Pi Recordings – pi 61 – 2015
Jen Shyu: voice, pianoforte, liuto orientale, zither, gong, idiofono
Ambrose Akinmusire: tromba
Mat Maneri: viola
Thomas Morgan: contrabbasso
Dan Weiss: batteria
Apprezzata per la militanza nelle falangi di Steve Coleman, ma in primis e per vocazione artista eclettica e sperimentatrice naturale, la vocalist e multistrumentista (nonché dance-performer, produttrice e motivata ricercatrice) d’origini estremo-orientali torna alle attenzioni con il proprio ensemble Jade Tongue, ora rivisto nelle sue punte solistiche, a sei anni di distanza dal primo omonimo album, espressione di parte delle sue radicali ricerche su destini e destinazioni della Diaspora cinese, che l’avevano fatta addentrare oltre che nell’isola di Taiwan lungo i ben più remoti lidi di Brasile e Cuba.
Indagini e percorsi ulteriori l’hanno condotta sulle scie di un ben più vasto pan-(estremo-)orientalismo, non ripercorrendo soltanto le terre delle proprie linee genitoriali, Timor est e (di nuovo) Taiwan, ma anche Corea, Vietnam e Indonesia, banali in prima lettura ma in realtà nient’affatto di pubblico dominio nelle più intime implicazioni.
Tali materiali non sembrano comunque esser riportati in termini filologici, quanto quali potenti flussi ispirativi di un linguaggio d’azione, tonificato da una rinnovata, quanto titolatissima line-up strumentale, che non sacrifica né il carattere dei singoli partecipanti, che anzi accettano di mettersi in buona parte in gioco nel forgiare delle creazioni in musica di peculiare accuratezza pur nella grande quota di libertà, fino alla crudezza, dell’estetica complessiva.
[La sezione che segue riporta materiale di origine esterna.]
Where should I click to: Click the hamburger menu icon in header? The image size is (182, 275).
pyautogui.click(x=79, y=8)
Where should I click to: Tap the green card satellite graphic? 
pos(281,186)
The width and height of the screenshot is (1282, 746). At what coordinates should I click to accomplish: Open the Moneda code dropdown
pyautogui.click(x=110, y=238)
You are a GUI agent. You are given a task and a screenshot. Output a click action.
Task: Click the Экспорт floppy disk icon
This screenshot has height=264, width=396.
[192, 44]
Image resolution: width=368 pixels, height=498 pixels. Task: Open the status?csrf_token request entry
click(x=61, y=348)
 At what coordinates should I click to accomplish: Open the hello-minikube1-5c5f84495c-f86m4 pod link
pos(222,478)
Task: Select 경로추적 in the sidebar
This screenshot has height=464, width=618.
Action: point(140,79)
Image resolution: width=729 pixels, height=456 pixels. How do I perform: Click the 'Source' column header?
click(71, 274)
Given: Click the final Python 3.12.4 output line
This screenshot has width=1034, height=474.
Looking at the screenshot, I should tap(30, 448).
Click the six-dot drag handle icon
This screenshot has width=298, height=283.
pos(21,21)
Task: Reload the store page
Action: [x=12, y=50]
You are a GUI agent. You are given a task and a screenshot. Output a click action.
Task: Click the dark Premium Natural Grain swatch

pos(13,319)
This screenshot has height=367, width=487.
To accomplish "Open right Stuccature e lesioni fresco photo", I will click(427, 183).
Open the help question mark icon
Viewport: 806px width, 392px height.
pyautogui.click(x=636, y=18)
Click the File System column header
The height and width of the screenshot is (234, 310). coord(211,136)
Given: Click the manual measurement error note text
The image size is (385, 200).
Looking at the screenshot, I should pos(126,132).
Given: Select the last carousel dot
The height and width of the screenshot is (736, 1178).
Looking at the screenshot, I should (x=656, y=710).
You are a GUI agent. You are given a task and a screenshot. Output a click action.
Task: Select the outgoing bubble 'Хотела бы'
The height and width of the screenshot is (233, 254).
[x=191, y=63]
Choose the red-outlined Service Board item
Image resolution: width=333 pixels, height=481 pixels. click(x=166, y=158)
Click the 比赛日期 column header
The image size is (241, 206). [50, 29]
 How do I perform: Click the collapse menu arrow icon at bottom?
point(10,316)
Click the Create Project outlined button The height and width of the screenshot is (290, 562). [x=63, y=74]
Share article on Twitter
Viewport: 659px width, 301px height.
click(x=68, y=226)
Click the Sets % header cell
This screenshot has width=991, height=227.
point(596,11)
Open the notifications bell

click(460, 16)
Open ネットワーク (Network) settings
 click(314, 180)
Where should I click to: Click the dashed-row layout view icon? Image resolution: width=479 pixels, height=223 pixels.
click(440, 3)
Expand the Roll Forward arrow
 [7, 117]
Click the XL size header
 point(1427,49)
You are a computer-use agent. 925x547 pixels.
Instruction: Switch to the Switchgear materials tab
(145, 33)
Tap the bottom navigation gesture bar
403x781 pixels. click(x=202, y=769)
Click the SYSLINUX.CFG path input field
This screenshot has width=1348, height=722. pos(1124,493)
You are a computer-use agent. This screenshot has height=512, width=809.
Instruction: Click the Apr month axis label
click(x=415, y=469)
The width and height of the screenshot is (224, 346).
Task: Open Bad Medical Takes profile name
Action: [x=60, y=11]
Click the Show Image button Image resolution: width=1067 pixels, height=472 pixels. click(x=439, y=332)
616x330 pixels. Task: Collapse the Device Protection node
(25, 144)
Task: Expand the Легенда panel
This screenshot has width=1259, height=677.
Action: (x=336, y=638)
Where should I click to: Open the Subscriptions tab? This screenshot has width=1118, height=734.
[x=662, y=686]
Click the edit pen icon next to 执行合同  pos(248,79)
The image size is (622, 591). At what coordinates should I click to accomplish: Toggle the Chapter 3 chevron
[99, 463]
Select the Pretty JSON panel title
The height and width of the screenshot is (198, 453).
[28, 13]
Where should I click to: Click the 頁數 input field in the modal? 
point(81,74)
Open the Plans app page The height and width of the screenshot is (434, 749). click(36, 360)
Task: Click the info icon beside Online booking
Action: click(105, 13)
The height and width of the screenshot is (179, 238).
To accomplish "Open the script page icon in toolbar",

A nudo dunque la poetica cruda della leader ed autrice, non certo ignara né riottosa alla bellezza, ricercata per trame e percorsi raramente estetizzanti, anzi piuttosto vividi per urgenza drammatica ed elaborazione di segni, laceranti e a nudo gli apporti dell’ottone di Ambrose Akinmusire e delle corde contralto di Mat Maneri; nel basso di Thomas Morgan s’incontra un energico timoniere sulle increspature del ritmo, frastagliato dal drumming eccentrico e scrosciante di Dan Weiss, tutti funzionali ad un soundscape drammatico, su cui si conforma un’amalgama di caratteri in sintonia, di tratto talvolta primitivo e insieme (assai) sofisticato, d’immanente bellezza cui non difettano sprazzi d’istintuale ferocia.
Rispondente sono in parte, anzi assai blandamente, ai canoni comunemente “affibbiati” al carattere estremo-orientale, la poliedrica espressione di Jen Shyu incorpora anche quei tratti apparentemente effimeri, ed istantanei, del cifrario musicale proprio di una certa Creative Music, e la complessità identitaria del cantato, non scindibile da pulsioni recitative così come da primordiali ritualità e stati evocativi, rende arduo minimizzare il valore della sua vocazione drammatica: lungo una seducente, sentita esperienza ove si cimentano grazia aerea e impeti di fuoco, una testimonianza del carattere occulto ma vivente negli ancestrali luoghi dell’artista, da cui s’estrapola almeno la dimensione dell’ambivalenza e soprattutto dell’Enigma.